August 14, 2012

What I Learned From My Time in the Boy Scouts

Boy ScoutsI was in the Boy Scouts for a couple years. It was my dad's idea, and while I was initially willing to give it a try, it did not take long for me to learn that it was not for me. Unfortunately, my dad "did not raise a quitter," and so I was not permitted to leave until a couple years later. I was 13 or 14 when I was allowed to quit, and I've never had any regrets about doing so.

By the time I left, being associated with the Boy Scouts was about the least cool thing a 13 or 14 year-old boy could do. I tried as hard as I could to keep it a secret from my peers in school, but this proved impossible.

One of the things I learned from my time in the Scouts was that I was not very good at many of the skills White men in the U.S. are supposed to posses. I was never going to be an outdoorsman. I didn't like bugs, the idea of harming innocent animals, or camping in the rain. I was not particularly good with my hands and while I did learn to tie a few knots, whittle, fish, and operate a canoe, I had already learned these things from my dad before joining the Scouts. All the Scouts really did was show me that I was never going to be very good at these things. It would be fair to say that my time in the Scouts left me absolutely certain that I was not cut out for military service. I suppose that was a valuable lesson.

Another lesson I picked up from the Scouts was that boys who were different from the majority in some way are meant to be bullied. I experienced this myself as both a victim and a passive observer who did not intervene but should have. I'd certainly seen bullying before but not in such a systematic top-down manner. I had not seen it condoned by adults before. And I do not recall previously experiencing anything like the pressure to join in I remember from the Scouts. Years later, I would look back on this experience when learning about the dangers of conformity.

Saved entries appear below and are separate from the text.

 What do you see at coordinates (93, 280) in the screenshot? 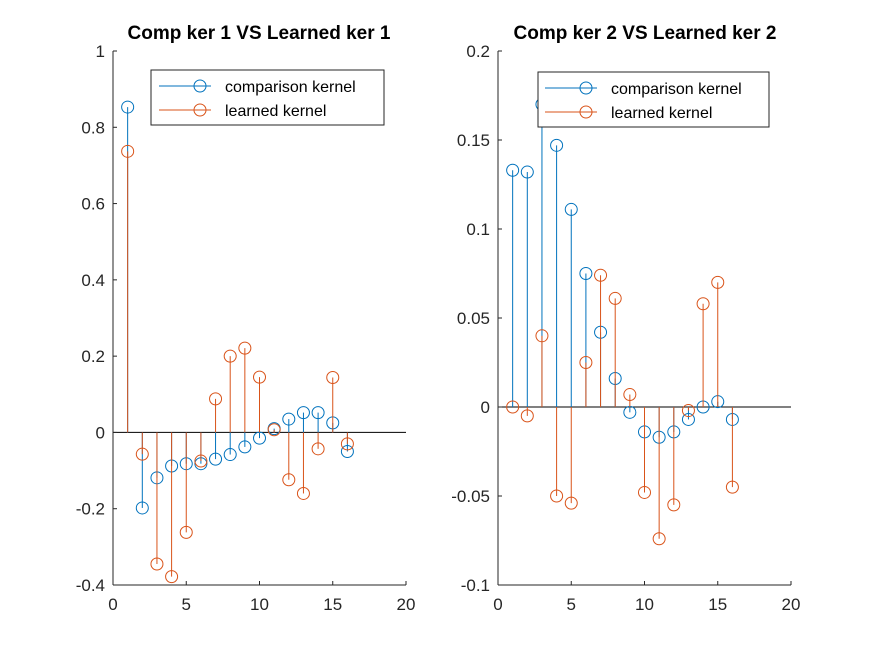
I see `y-tick-label: 0.4` at bounding box center [93, 280].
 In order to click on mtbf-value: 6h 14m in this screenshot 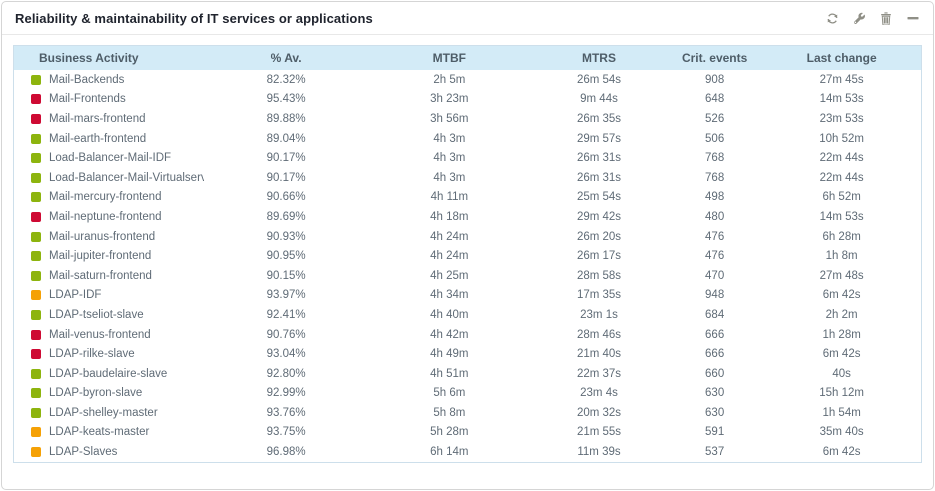, I will do `click(449, 452)`.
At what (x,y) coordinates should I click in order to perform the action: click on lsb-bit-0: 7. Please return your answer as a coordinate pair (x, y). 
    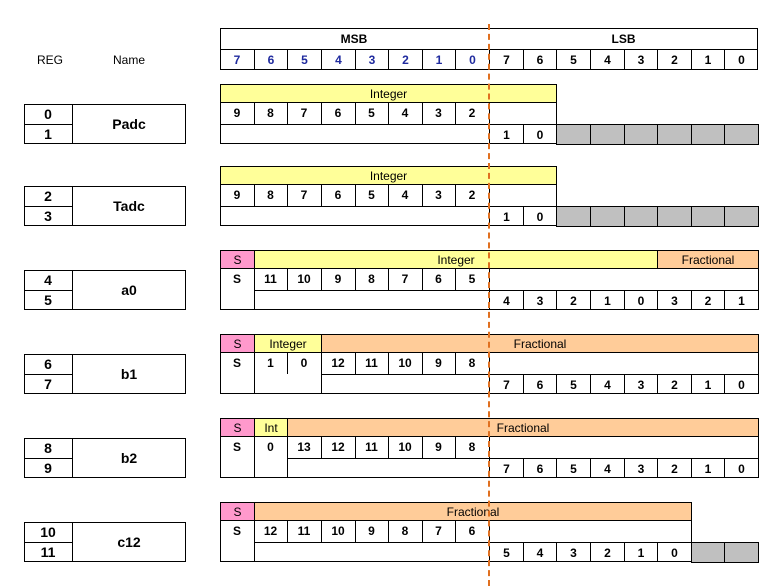
    Looking at the image, I should click on (506, 60).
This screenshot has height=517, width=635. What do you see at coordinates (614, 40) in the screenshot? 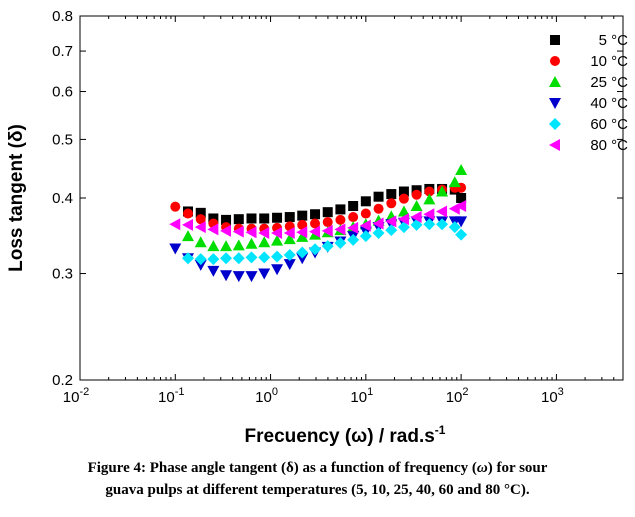
I see `legend-label: 5 °C` at bounding box center [614, 40].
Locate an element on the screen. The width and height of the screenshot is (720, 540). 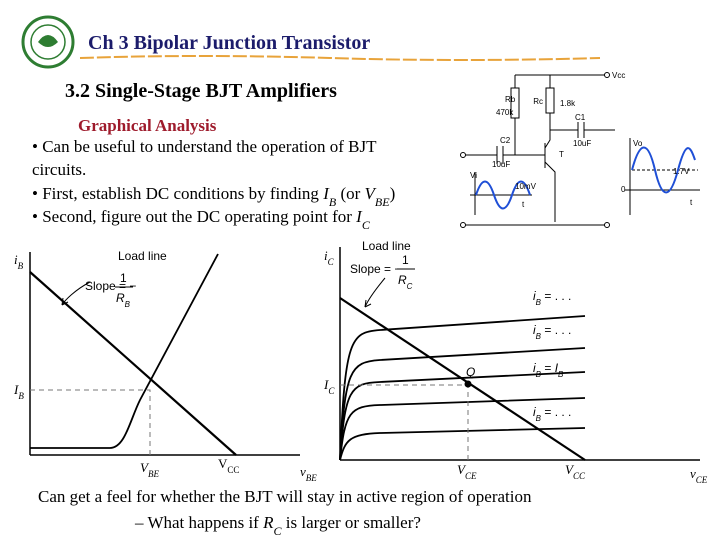
curve-label: iB = IB is located at coordinates (548, 370).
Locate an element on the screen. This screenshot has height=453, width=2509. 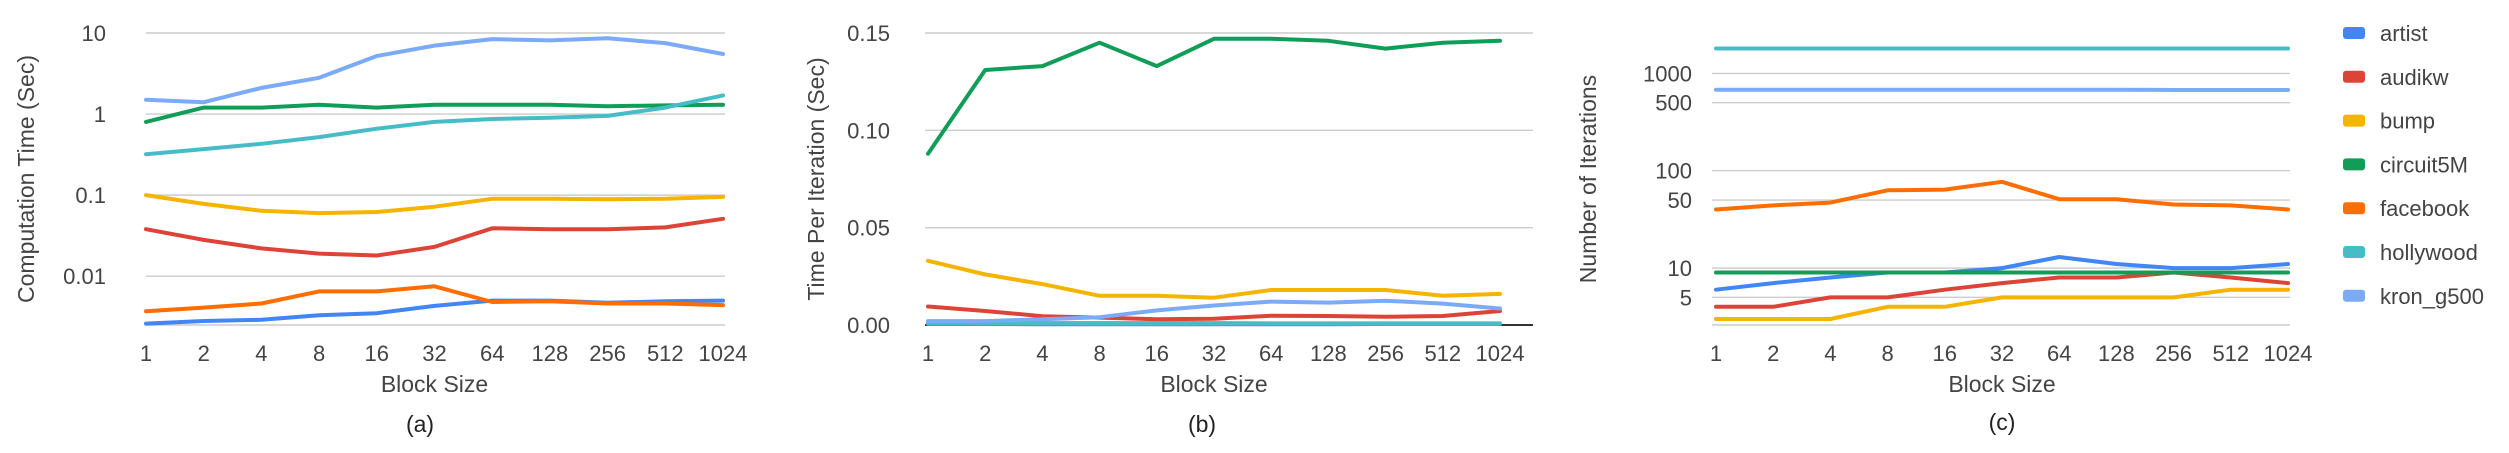
legend-swatch-artist is located at coordinates (2354, 33).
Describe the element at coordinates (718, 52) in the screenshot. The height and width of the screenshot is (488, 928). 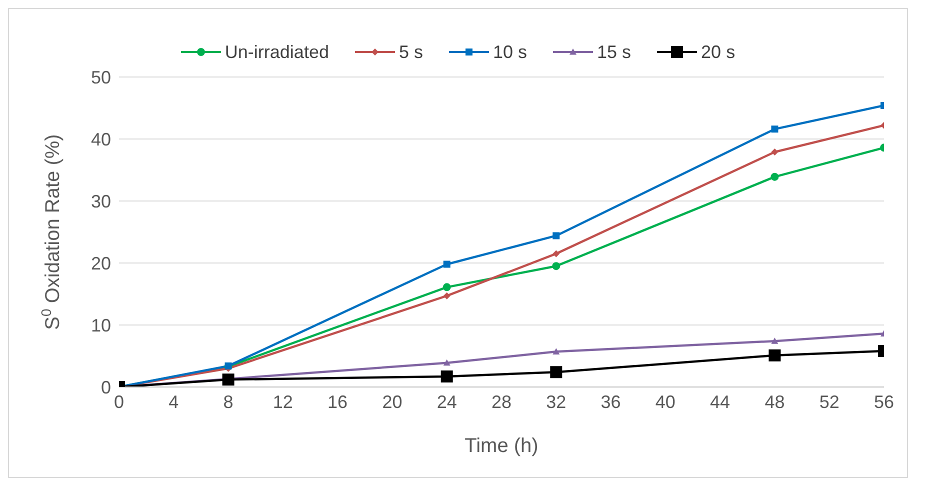
I see `legend-label: 20 s` at that location.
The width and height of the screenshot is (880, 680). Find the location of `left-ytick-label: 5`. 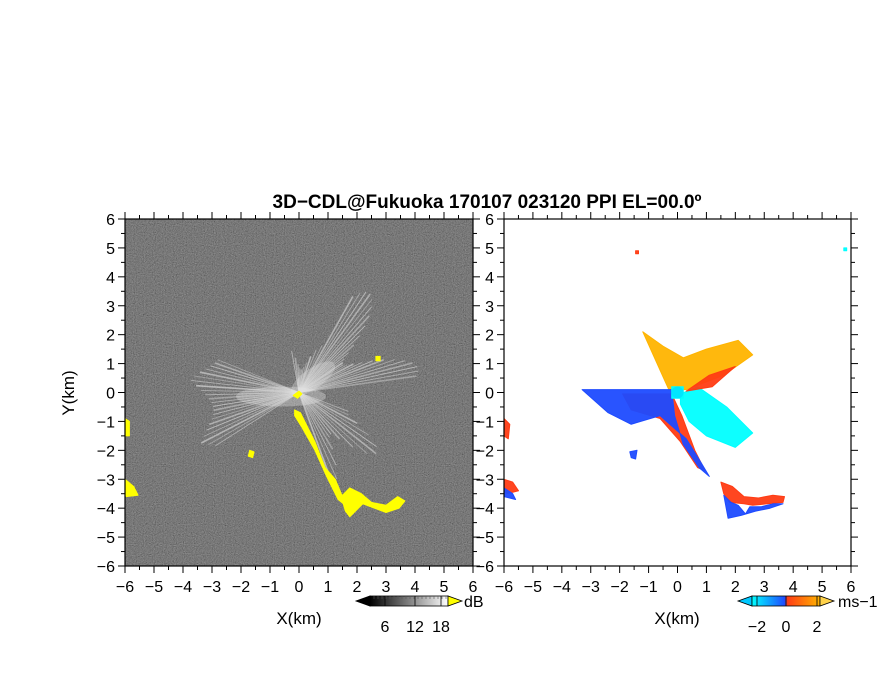

left-ytick-label: 5 is located at coordinates (110, 250).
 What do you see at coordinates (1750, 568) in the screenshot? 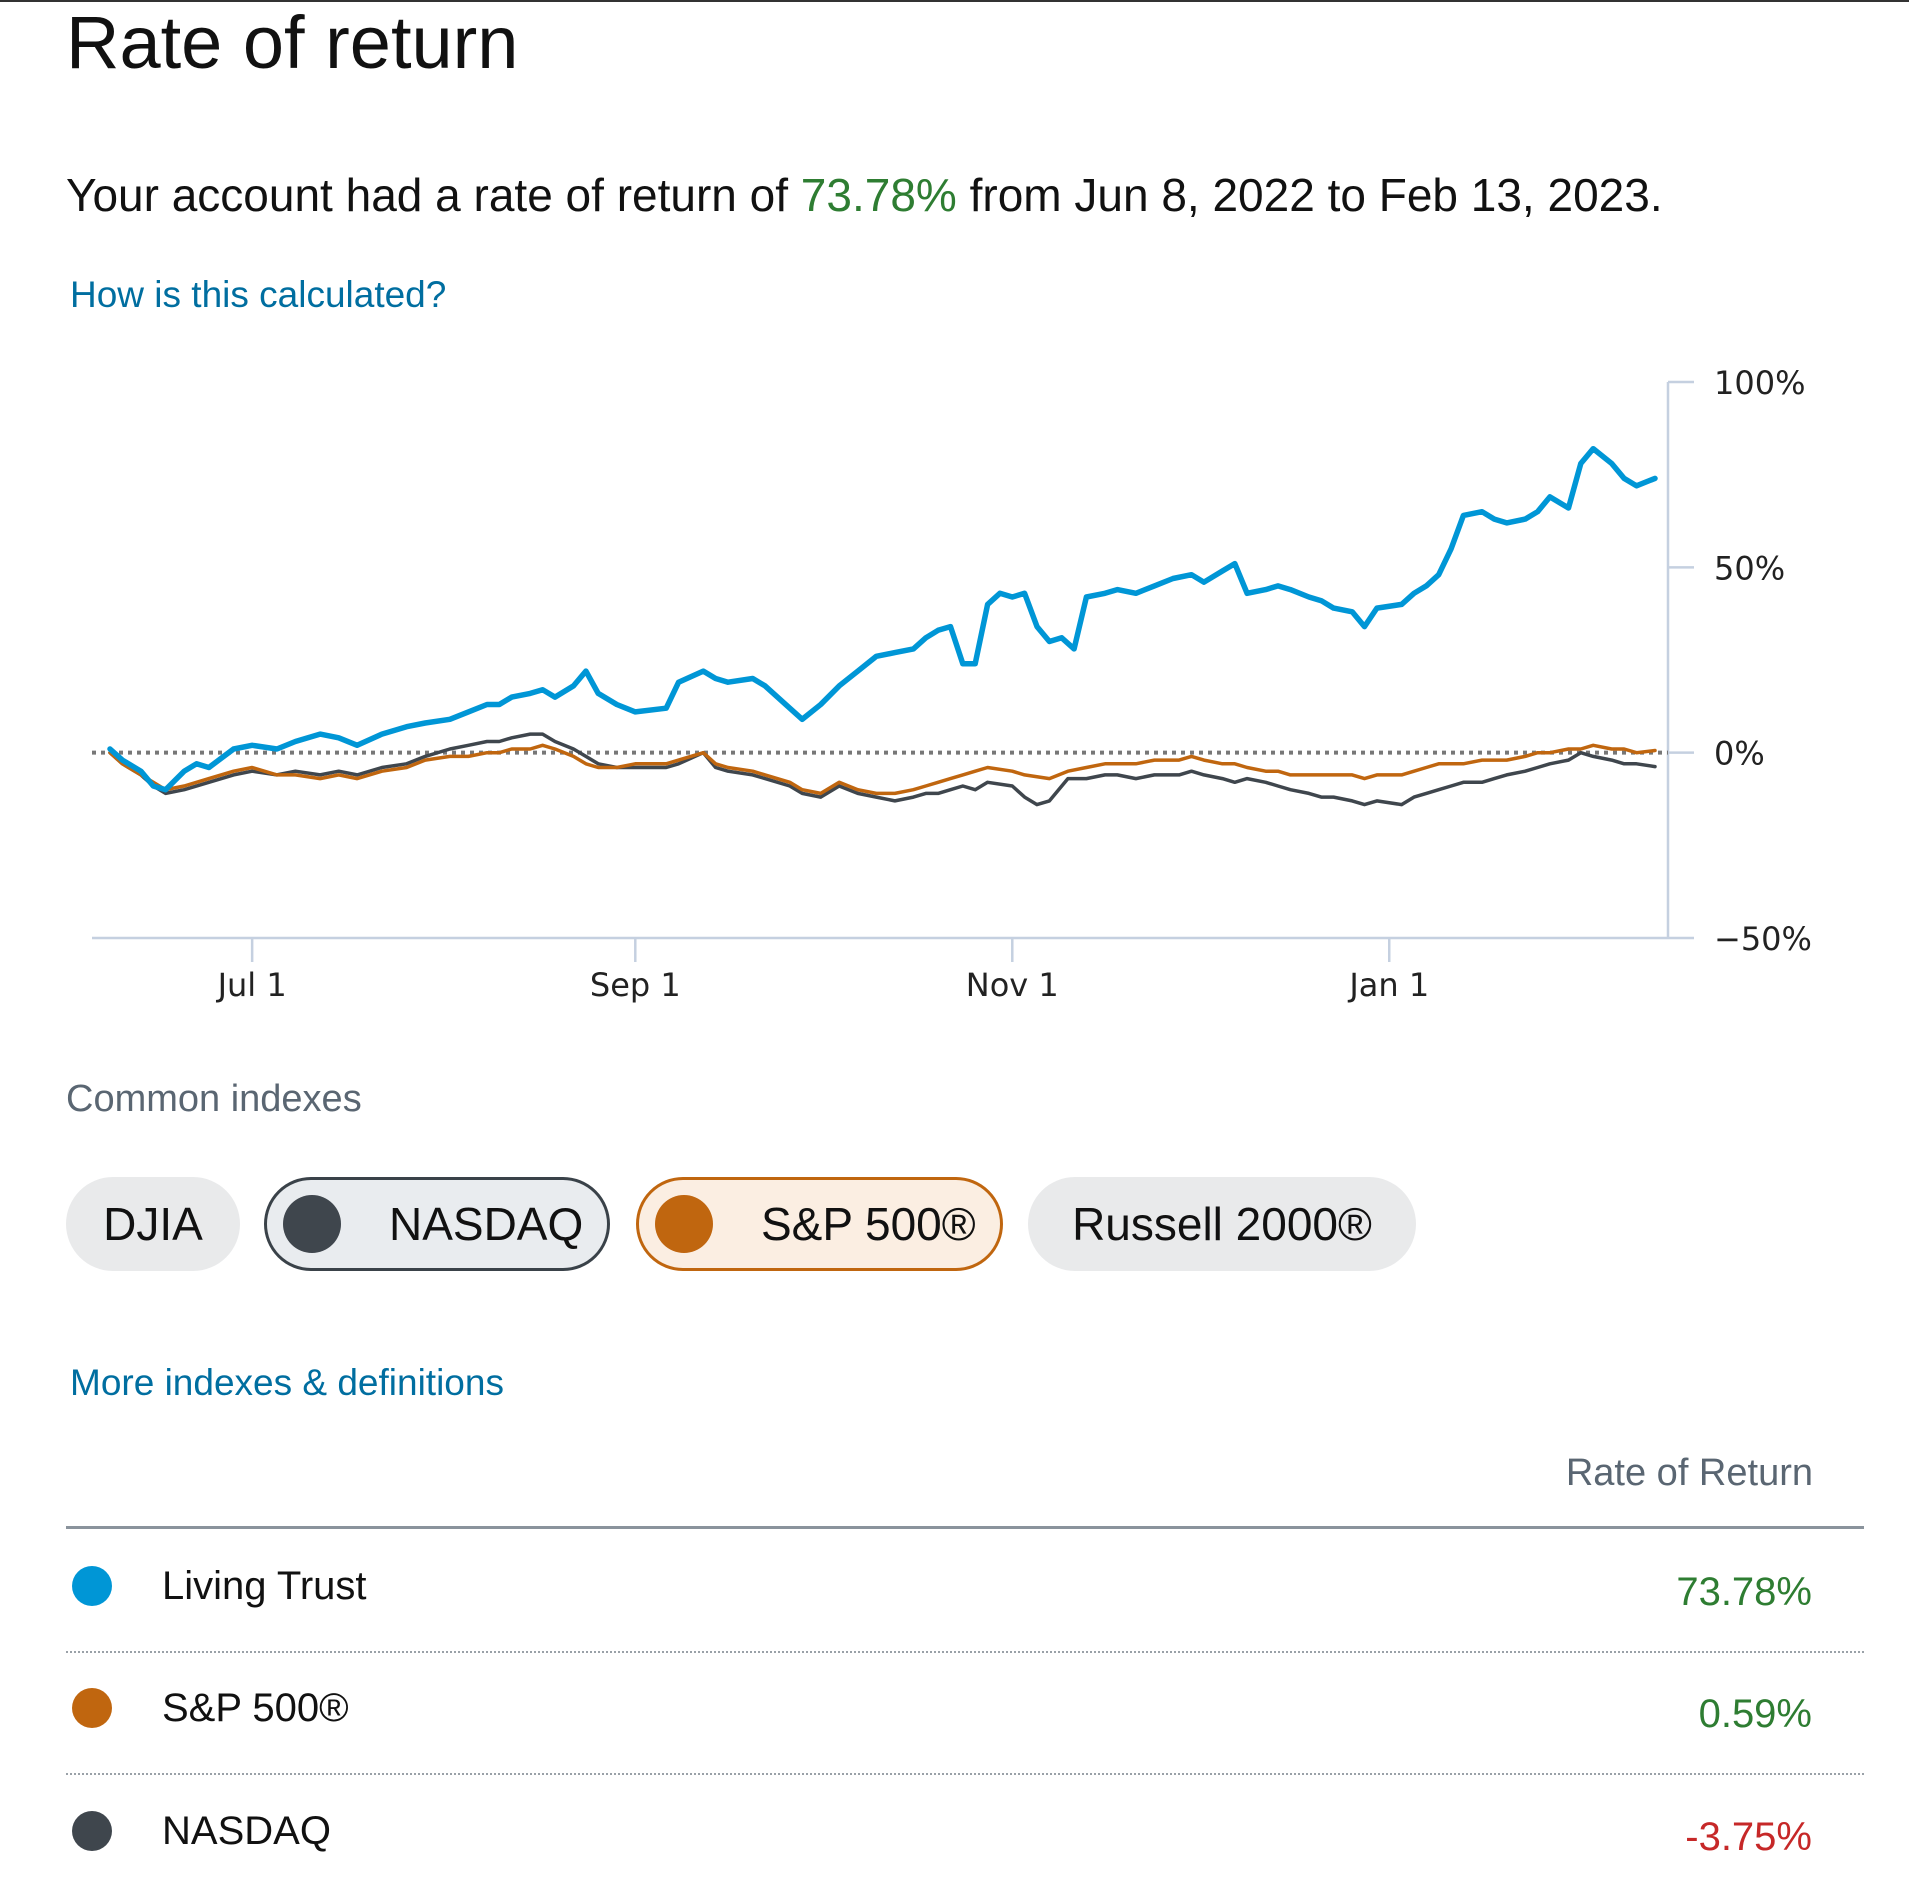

When I see today that the Scouts are continuing to be intolerant of gays and atheists, it does not surprise me one bit. Atheism did not seem to be on anyone's radar all those years ago when I was in the Scouts, but I heard more homophobic slurs there than anywhere else I can recall (including high school football). Unless things have improved considerably, it is difficult for me to imagine many gay or atheist boys having a positive experience there. But until the organization changes its antiquated policies, I suppose we won't really know.